In August of this year I started a new job. In September, my wife gave birth to our second child. So naturally, my wife and I decided to buy a house in October.
Because, hey, our lives weren’t already complicated enough.
For the past couple of months, my wife and I have been spending our Saturdays looking at other people’s houses and trying to decide which one to buy. We made four offers. One of them was outright rejected, another was ignored, and the other two were accepted. The first of the two that were accepted fell through because of legal reasons having to do with large pills and lots of water.
No, wait. That’s prostate. The problem with the offer was probate law. My mistake, though it’s understandable. Both problems are painful but would be largely preventable with some common sense.
If you’re reading this, it means we’ve closed on the other offer that was accepted and we’re in the process of moving into our new home.

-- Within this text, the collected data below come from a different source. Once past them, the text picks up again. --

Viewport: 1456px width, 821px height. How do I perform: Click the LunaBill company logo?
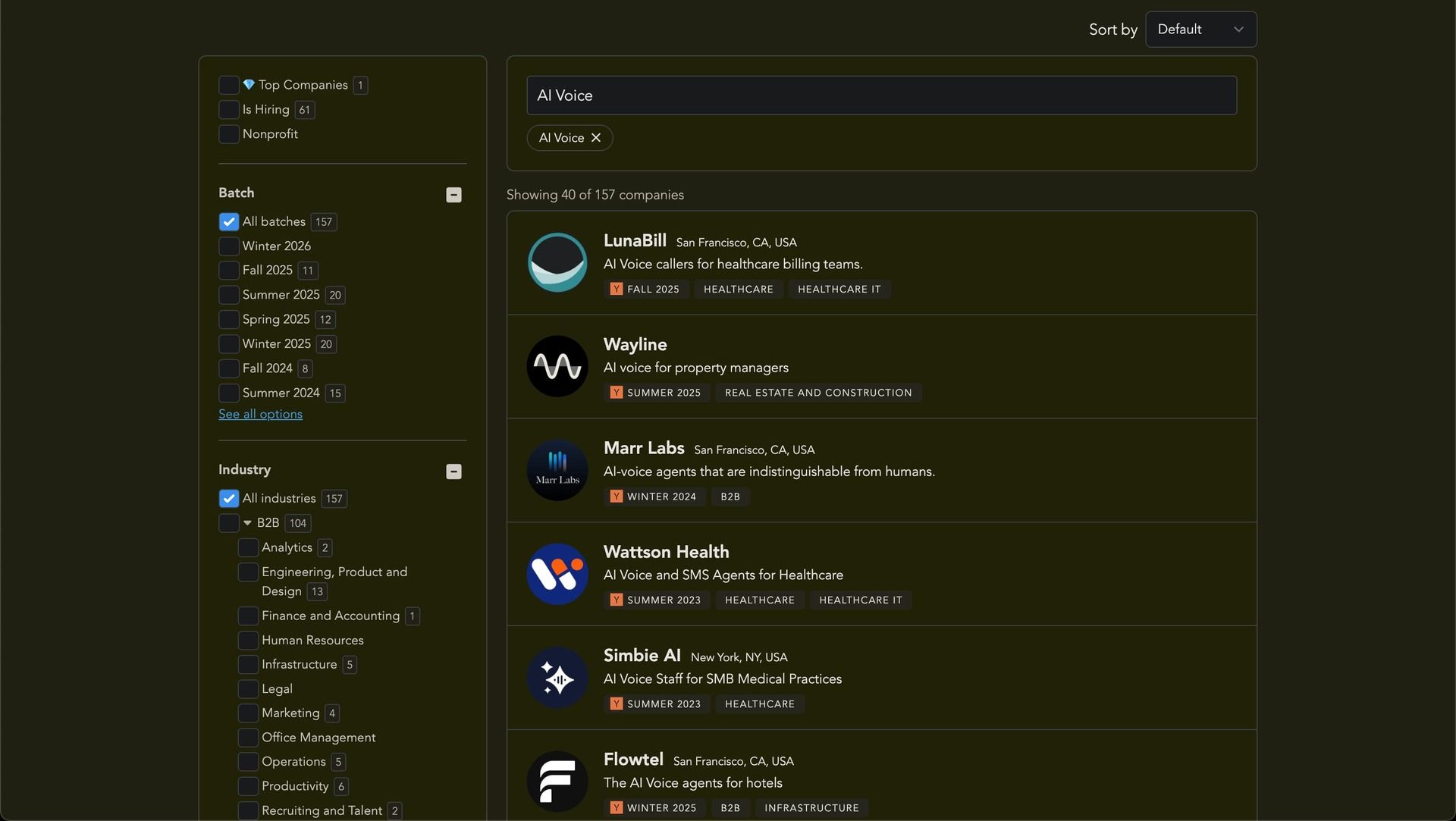point(557,262)
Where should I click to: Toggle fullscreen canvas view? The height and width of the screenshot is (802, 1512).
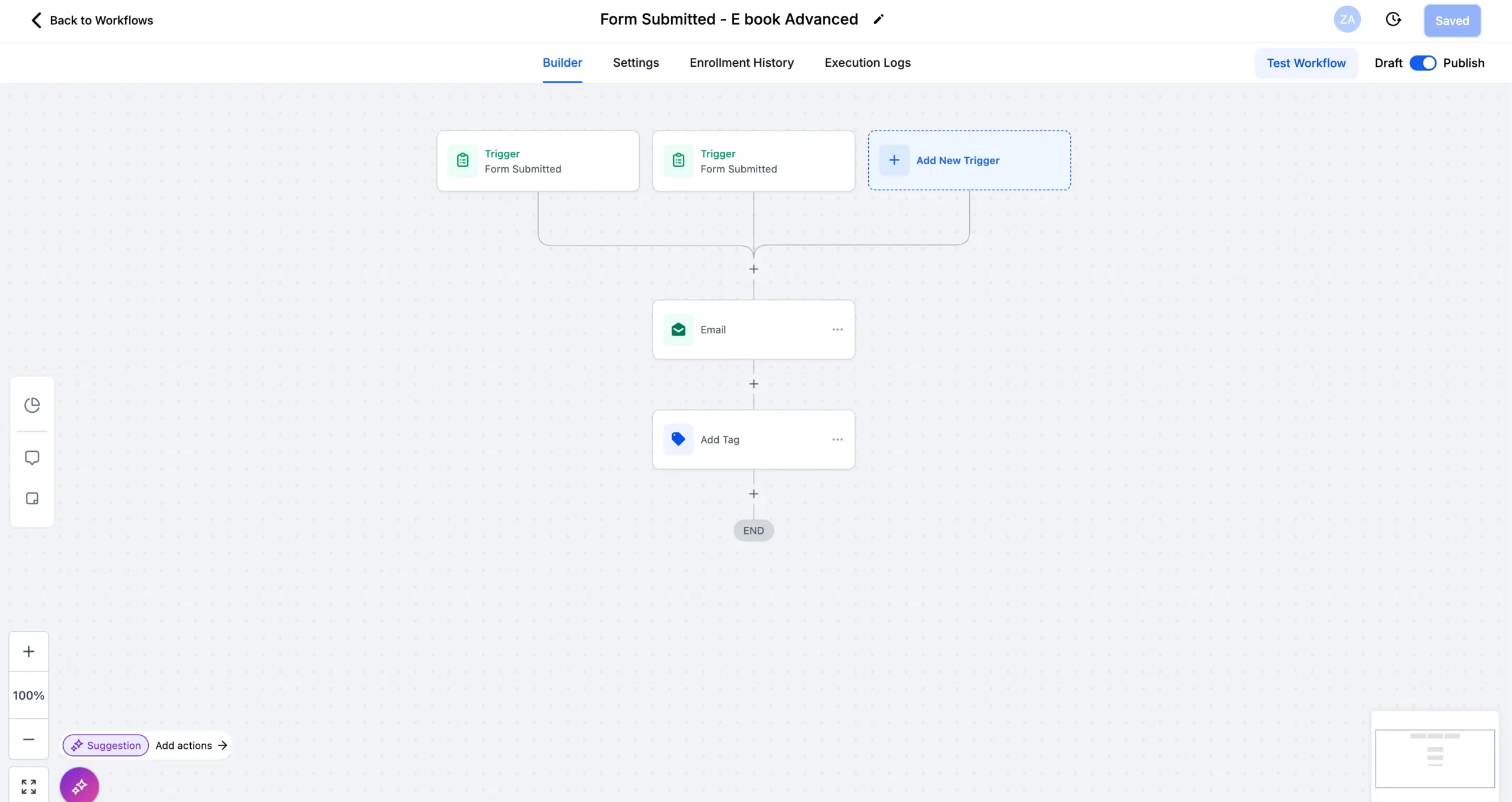coord(28,786)
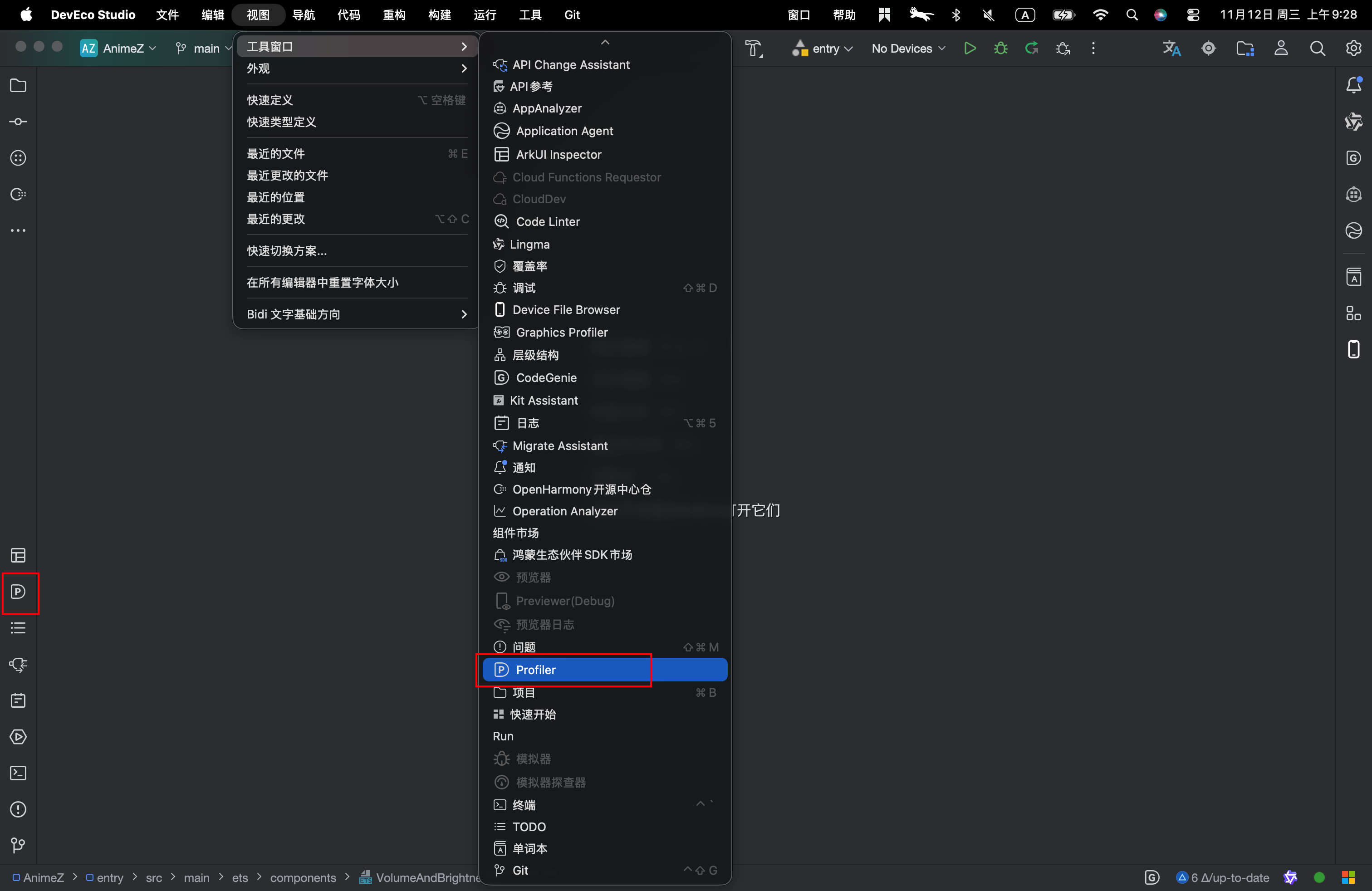Screen dimensions: 1372x891
Task: Open the Commit tool window in left sidebar
Action: tap(19, 122)
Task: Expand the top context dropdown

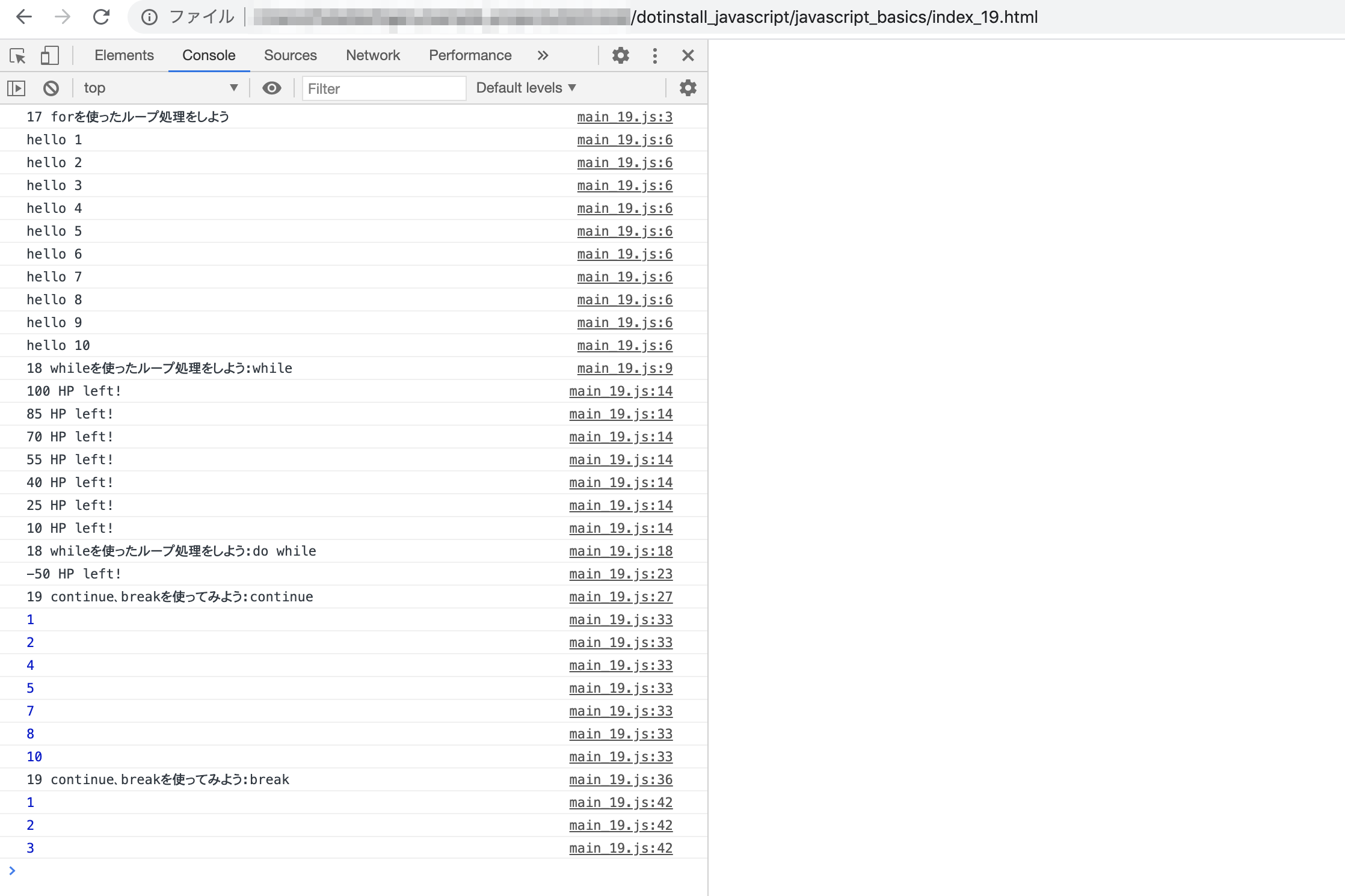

If you’re not reading it, it’s because we got screwed over by a combination of bankers, realtors and lawyers. Or because you don’t visit this blog. Either way, I’m pissed off.
But assuming that you are reading this, I’d like to share some of the lessons I learned while shopping for a house. First off, you should know what the steps are to buying a house, because nobody in the whole process; not the lawyers, not the bankers, and sure as heck not the realtors; is going to tell you. So here are the steps to buying a house:
1) Find a house you like. You think this is the hard part, but it’s not.
1A) While you’re looking for a house, get a preapproval letter from a bank saying that you can afford to buy a house. It’s a worthless scrap of paper that will be of no use to you ever, but seller’s agents like to see them.
2) Make an offer on the house you like.
3) Wait for somebody to acknowledge that you offered them hundreds of thousands of dollars for a large wooden box. Sign and initial two more offer letters because the seller let the first two expire.
4) Find out that the seller thinks there weren’t enough thousands of dollars in your offer to purchase his large wooden box that he doesn’t want anymore.
5) Make a counteroffer on the house.
6) Get a verbal acceptance that means precisely jack.
7) Sign and initial at least three additional offer letters saying exactly the same thing but with different expiration dates because the seller dragged his feet on signing the one he said he accepted.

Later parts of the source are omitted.